Directions for this task ▸ Look for the string "Switch" in the material below. Copy every line where you find it.
##### Record set #####
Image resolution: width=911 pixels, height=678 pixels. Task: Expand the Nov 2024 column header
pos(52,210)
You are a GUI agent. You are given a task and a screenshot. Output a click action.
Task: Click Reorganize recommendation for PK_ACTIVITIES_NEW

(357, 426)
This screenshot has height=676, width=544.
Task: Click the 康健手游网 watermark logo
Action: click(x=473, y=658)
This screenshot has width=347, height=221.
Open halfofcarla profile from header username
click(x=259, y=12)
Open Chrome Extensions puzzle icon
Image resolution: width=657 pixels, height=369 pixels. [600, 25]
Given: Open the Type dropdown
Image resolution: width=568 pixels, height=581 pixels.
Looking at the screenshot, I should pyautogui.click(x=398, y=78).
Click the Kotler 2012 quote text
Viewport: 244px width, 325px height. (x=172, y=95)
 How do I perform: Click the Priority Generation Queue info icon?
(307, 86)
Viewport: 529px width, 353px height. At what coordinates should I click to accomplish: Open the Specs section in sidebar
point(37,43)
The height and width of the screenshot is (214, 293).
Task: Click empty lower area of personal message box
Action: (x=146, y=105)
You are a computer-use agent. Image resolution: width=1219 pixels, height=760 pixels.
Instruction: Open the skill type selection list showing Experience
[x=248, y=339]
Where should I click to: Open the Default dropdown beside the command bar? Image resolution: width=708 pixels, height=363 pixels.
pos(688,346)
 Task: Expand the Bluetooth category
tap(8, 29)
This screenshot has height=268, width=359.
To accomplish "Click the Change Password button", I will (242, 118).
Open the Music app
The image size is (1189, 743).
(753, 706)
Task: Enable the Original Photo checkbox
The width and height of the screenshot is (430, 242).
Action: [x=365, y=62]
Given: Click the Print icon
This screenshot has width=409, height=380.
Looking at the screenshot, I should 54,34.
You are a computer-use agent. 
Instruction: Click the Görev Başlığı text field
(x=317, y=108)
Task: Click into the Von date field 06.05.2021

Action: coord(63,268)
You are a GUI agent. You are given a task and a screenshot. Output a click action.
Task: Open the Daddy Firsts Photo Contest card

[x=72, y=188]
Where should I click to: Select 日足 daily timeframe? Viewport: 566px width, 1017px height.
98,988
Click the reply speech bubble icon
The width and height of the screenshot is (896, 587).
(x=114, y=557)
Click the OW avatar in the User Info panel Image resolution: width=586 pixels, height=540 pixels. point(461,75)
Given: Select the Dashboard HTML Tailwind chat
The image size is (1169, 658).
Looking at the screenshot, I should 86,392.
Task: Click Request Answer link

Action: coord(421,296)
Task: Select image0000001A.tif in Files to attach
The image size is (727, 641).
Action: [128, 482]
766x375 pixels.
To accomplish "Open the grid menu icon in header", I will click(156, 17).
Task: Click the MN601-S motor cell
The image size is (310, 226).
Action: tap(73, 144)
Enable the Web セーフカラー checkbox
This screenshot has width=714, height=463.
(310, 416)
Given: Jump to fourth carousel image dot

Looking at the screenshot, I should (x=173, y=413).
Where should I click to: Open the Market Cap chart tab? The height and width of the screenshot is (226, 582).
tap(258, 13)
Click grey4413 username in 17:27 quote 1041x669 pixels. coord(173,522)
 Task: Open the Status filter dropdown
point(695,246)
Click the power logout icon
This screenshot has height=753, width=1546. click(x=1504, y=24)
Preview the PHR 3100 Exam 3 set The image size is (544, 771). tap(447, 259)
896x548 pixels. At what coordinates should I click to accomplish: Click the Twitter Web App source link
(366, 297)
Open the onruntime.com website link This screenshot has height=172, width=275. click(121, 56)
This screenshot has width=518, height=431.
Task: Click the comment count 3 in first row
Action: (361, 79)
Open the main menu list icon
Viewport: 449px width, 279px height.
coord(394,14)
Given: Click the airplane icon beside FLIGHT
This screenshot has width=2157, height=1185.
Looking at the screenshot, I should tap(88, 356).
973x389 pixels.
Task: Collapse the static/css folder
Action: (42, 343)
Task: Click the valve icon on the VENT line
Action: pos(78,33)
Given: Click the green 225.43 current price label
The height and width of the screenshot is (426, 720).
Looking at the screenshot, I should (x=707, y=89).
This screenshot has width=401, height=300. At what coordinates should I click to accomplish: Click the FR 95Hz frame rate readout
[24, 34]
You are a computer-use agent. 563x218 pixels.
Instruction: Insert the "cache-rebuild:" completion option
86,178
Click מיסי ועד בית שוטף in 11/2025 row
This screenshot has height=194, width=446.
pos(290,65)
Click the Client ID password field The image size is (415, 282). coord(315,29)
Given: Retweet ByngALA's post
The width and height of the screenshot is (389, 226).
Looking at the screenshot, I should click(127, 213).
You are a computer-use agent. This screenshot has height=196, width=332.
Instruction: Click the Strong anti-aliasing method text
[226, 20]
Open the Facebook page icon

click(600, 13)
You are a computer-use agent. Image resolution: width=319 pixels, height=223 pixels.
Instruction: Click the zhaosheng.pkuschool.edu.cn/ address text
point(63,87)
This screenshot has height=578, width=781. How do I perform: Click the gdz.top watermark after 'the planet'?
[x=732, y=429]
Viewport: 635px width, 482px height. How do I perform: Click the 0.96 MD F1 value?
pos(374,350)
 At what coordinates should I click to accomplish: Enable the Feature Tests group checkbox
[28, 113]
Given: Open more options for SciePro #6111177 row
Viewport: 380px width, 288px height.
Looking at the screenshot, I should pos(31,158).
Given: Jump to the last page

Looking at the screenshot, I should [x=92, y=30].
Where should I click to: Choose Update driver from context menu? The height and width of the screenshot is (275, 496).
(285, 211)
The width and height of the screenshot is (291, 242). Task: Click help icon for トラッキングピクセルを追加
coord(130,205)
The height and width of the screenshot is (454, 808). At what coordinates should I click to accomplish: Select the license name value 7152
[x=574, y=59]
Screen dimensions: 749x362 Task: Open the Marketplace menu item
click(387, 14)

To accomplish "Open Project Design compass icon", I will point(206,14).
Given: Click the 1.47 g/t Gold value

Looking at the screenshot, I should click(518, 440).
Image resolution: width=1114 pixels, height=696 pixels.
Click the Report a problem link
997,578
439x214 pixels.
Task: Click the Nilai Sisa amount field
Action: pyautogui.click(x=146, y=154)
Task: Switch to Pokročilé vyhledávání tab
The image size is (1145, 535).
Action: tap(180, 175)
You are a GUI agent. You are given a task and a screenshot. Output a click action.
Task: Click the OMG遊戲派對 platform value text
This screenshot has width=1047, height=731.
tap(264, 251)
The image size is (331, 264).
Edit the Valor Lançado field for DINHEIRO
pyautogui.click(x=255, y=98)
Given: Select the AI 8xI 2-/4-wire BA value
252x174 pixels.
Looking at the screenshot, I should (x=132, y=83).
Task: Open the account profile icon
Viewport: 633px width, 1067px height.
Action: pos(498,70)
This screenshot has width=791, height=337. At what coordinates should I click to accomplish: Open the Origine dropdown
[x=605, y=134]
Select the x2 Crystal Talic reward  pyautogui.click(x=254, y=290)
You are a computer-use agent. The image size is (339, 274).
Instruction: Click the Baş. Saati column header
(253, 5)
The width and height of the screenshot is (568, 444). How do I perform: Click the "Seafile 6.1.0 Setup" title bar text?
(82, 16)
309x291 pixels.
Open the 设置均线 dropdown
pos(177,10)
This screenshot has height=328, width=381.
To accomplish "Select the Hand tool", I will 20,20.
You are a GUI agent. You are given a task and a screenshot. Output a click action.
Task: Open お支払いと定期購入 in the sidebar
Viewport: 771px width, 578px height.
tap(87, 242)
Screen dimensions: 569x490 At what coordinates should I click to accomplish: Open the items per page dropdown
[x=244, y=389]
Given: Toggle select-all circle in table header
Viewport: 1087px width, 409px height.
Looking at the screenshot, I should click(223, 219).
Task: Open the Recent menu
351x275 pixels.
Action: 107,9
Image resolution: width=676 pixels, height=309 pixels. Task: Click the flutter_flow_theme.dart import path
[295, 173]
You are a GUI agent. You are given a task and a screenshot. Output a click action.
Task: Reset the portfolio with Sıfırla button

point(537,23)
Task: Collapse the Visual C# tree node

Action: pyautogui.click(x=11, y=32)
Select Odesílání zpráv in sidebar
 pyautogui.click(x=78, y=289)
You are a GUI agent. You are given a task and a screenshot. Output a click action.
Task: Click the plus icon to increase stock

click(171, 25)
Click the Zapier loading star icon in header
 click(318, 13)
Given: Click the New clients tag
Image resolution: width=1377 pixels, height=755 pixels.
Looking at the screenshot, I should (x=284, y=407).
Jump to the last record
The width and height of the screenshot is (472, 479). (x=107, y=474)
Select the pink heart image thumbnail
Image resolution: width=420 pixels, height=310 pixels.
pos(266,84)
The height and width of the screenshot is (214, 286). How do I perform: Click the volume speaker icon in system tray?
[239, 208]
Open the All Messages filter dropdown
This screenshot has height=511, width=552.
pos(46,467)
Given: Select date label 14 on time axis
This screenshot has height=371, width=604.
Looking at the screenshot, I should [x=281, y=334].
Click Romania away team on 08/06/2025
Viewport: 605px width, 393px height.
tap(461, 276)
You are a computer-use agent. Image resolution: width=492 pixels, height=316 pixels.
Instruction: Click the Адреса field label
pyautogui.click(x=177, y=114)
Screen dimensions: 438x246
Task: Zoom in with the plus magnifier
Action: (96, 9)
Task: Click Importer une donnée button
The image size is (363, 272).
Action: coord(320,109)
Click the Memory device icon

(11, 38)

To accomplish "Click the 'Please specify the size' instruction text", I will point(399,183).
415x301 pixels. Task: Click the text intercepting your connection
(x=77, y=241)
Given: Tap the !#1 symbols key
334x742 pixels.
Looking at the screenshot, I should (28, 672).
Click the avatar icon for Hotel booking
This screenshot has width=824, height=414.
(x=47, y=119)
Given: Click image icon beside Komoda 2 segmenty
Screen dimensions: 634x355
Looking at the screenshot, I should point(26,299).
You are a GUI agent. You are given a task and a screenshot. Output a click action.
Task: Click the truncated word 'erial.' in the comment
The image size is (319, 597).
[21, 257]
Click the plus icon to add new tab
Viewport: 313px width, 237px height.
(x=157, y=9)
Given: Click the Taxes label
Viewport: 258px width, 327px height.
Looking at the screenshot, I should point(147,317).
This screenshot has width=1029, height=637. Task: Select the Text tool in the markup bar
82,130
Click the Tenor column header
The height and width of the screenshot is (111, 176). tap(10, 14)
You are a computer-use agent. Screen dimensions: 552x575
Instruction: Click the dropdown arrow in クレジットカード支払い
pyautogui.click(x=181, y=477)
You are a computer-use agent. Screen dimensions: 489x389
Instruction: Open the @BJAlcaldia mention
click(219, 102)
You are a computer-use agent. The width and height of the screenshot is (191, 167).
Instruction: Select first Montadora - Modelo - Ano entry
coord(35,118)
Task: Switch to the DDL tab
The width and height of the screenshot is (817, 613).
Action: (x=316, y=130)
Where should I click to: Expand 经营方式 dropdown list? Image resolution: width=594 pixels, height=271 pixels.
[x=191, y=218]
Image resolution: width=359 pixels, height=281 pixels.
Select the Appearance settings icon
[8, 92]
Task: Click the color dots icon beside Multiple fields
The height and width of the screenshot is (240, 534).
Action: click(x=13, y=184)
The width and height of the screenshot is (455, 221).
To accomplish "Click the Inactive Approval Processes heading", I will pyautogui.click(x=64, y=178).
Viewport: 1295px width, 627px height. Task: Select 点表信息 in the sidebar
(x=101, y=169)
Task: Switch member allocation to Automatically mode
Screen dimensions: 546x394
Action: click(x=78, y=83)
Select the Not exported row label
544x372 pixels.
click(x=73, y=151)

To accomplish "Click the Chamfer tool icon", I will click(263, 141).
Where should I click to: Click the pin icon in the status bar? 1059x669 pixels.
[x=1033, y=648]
#####
Result of the exercise ▸
Task: Switch to Pokročilé vyhledávání tab
Task: Switch to the DDL tab
Task: Switch member allocation to Automatically mode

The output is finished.